Reputation: 45
i am working on a project to perform multilingual full-text search using Elasticsearch. The historical training dataset i am using is also multilingual and i am trying now to configure text analysis with language analyzer and language detection.
1) i am using the following link as a guide and as it is written in the first paragraph i need to install an Inference Ingest Processor. How can i install it? (i am not familiar with Java and new in elasticsearch) https://www.elastic.co/de/blog/multilingual-search-using-language-identification-in-elasticsearch
2) Elasticsearch offers language Analyzer for many languages i will need to configure Analyzers in 8 languages if i follow this link https://www.elastic.co/guide/en/elasticsearch/reference/current/analysis-lang-analyzer.html i will have to create 8 different custom analyzers which is quite long. Is there any shorter way to write one setting for 8 languages?
Upvotes: 2
Views: 1986
Reputation: 32376
First as mentioned in the blog an Inference Ingest Processor
is a Machine learning(ML) feature and unless you have a use case you don't need it, also it's part of X-pack and not the core Elasticsearch so you might have to enable X-pack module and buy if it's not included in the basic tier of X-pack.
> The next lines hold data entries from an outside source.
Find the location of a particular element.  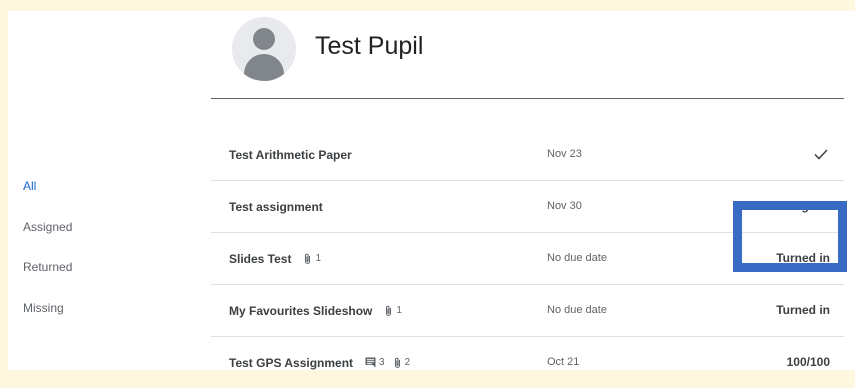

avatar is located at coordinates (264, 49).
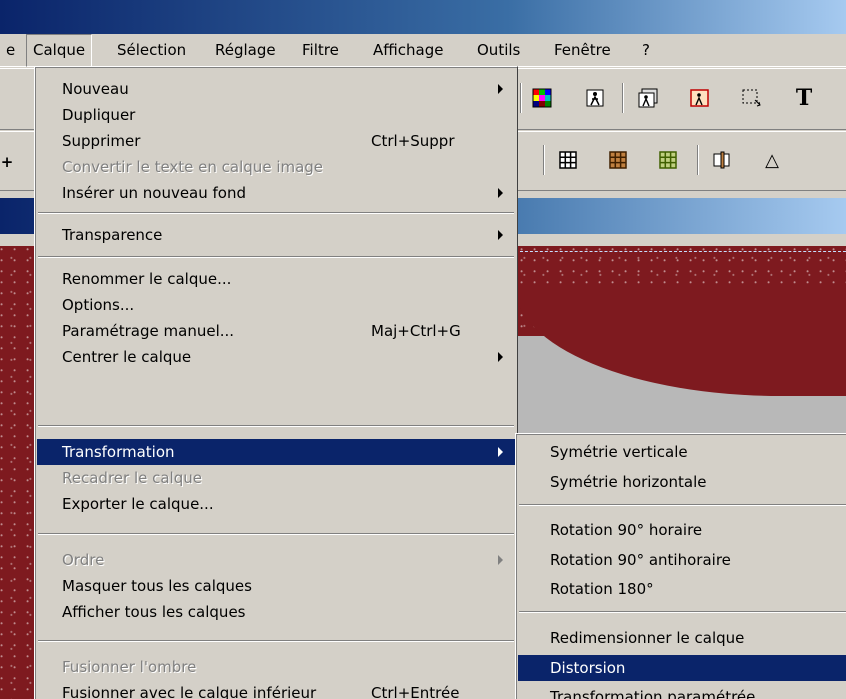  I want to click on color-palette-icon, so click(542, 98).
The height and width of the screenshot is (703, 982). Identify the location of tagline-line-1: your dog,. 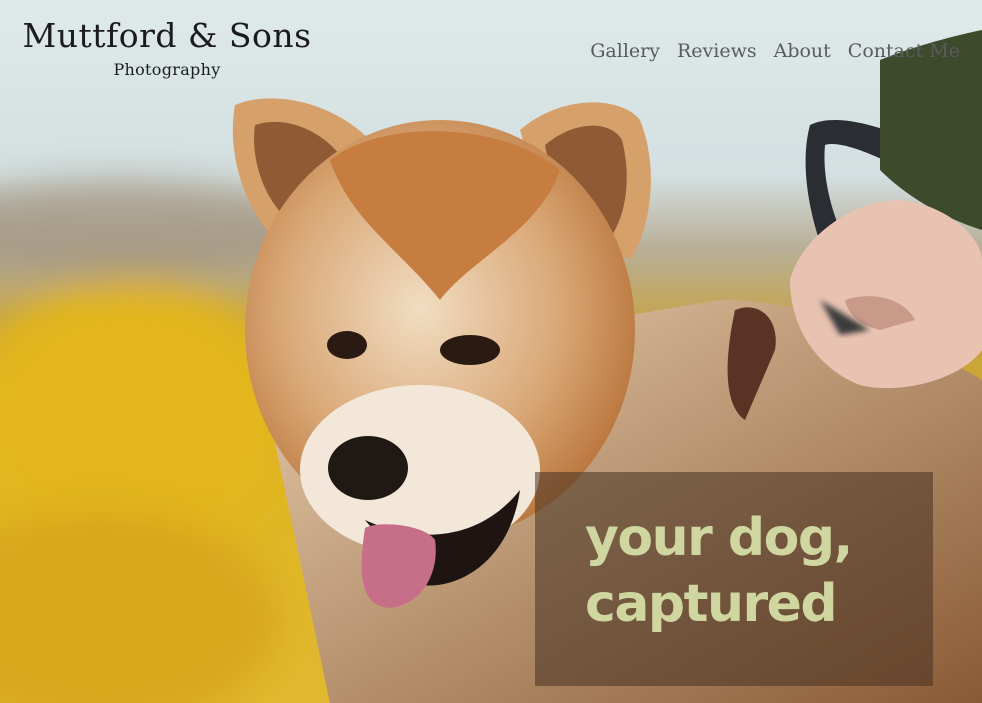
(719, 538).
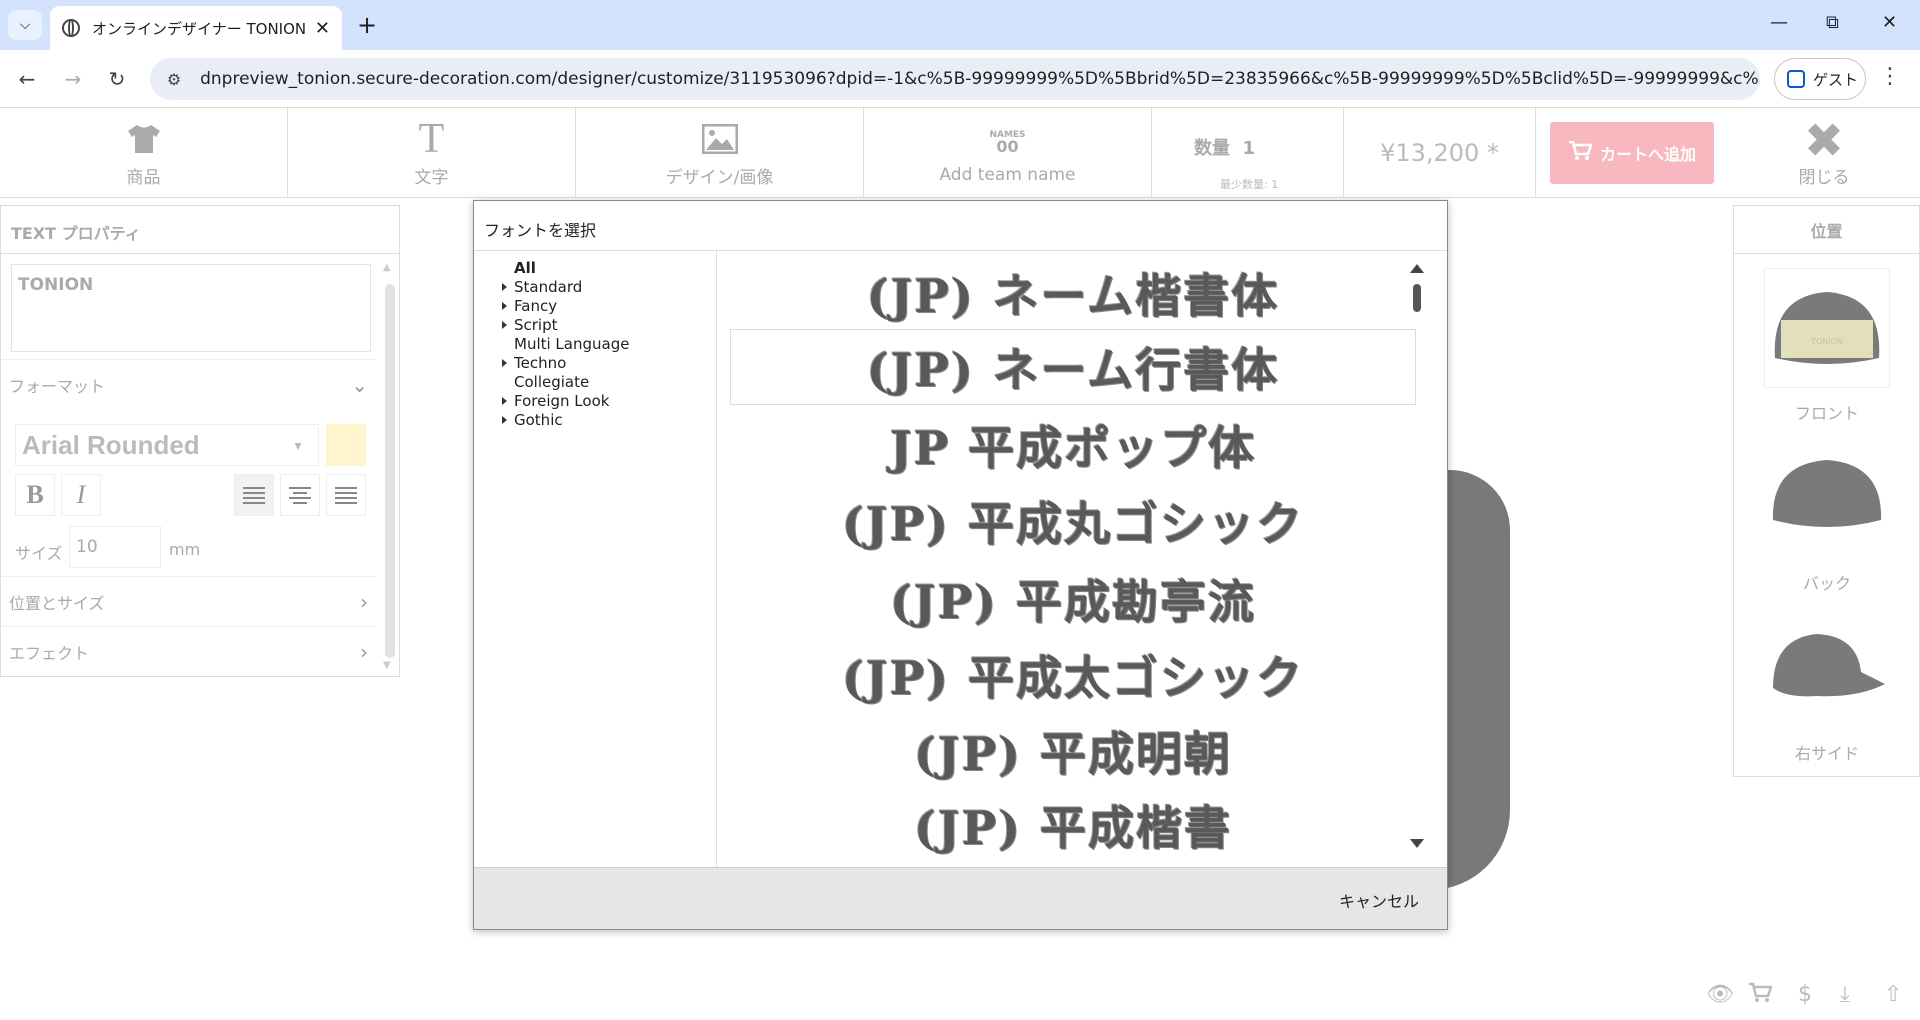  What do you see at coordinates (1826, 230) in the screenshot?
I see `position-header: 位置` at bounding box center [1826, 230].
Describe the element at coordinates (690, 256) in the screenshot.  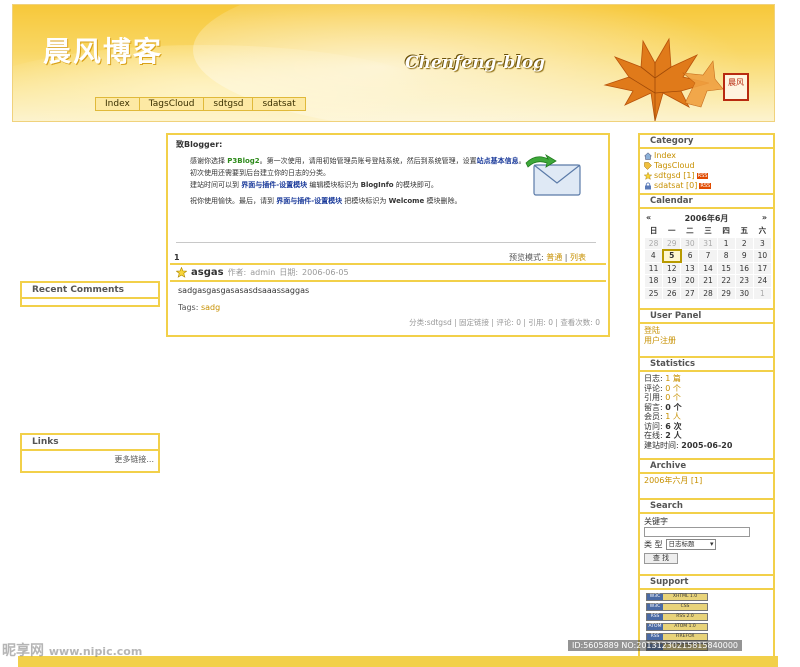
I see `calendar-day: 6` at that location.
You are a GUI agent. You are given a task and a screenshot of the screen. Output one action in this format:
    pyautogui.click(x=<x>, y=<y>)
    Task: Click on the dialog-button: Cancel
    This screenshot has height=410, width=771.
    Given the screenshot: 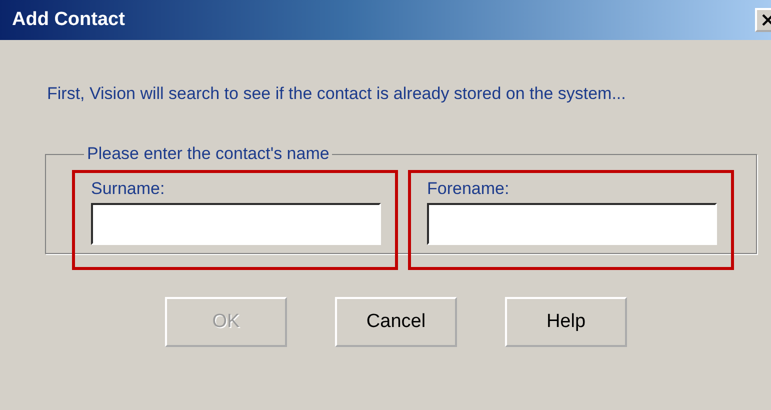 What is the action you would take?
    pyautogui.click(x=396, y=322)
    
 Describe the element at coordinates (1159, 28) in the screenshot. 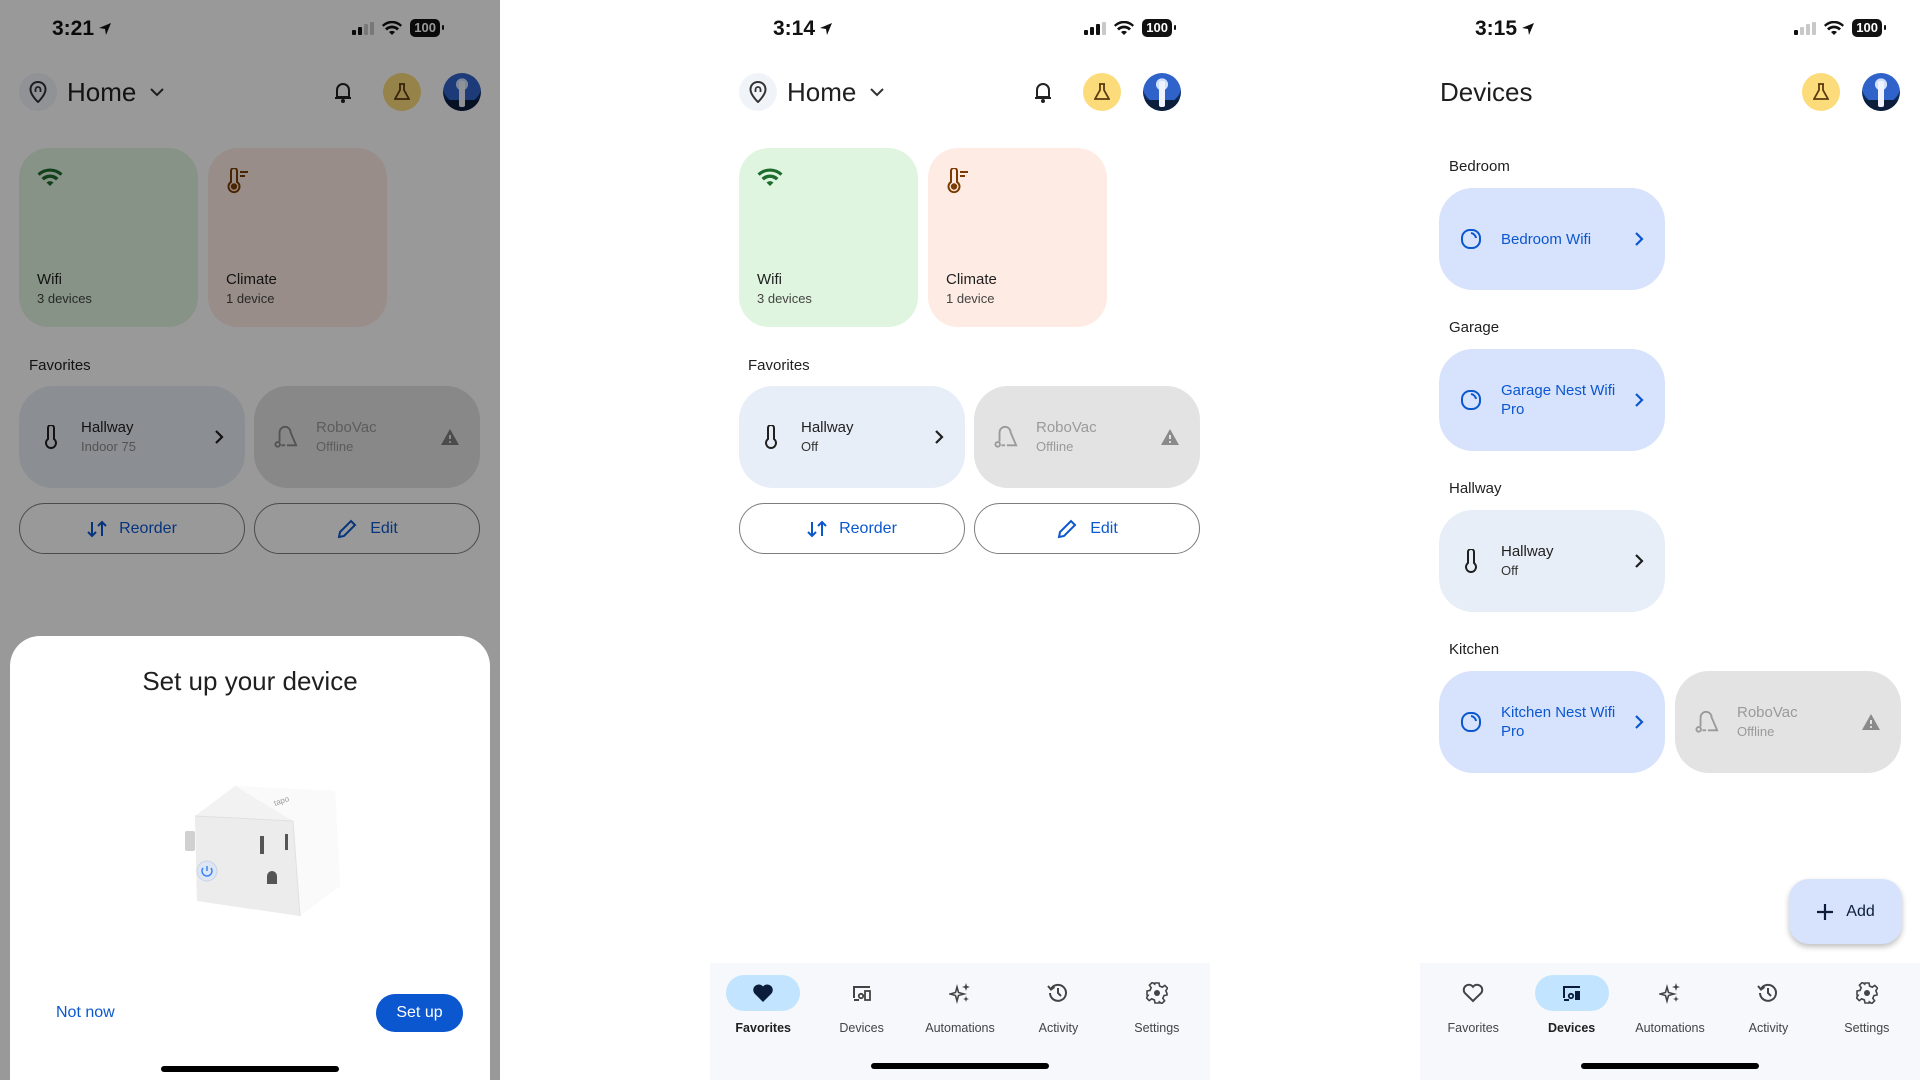

I see `battery-indicator: 100` at that location.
Coming to your second question, As mentioned in the blog two approaches one is having a separate index for each language that way you don't have to define all the language-specific field and, Second way which we use is the one field for each language and all the languages will the part of the same index.
There is no overhead of maintaining 8 custom analyzers as most of the analyzer are inbuilt, you can check Elasticsearch language analyzers which all are supported in your use case. And others, if you have to create it, will be just one-time effort and would be part of your setting and mapping.
Below is one example index mapping of per field approach where I am using the inbuilt analyzer of most common languages.
{
"mappings": {
"properties": {
"en": {
"type": "text",
"analyzer": "english"
},
"russian": {
"type": "text",
"analyzer": "russian"
},
"spanish": {
"type": "text",
"analyzer": "spanish"
},
"swedish": {
"type": "text",
"analyzer": "swedish"
}
}
}
}
Upvotes: 1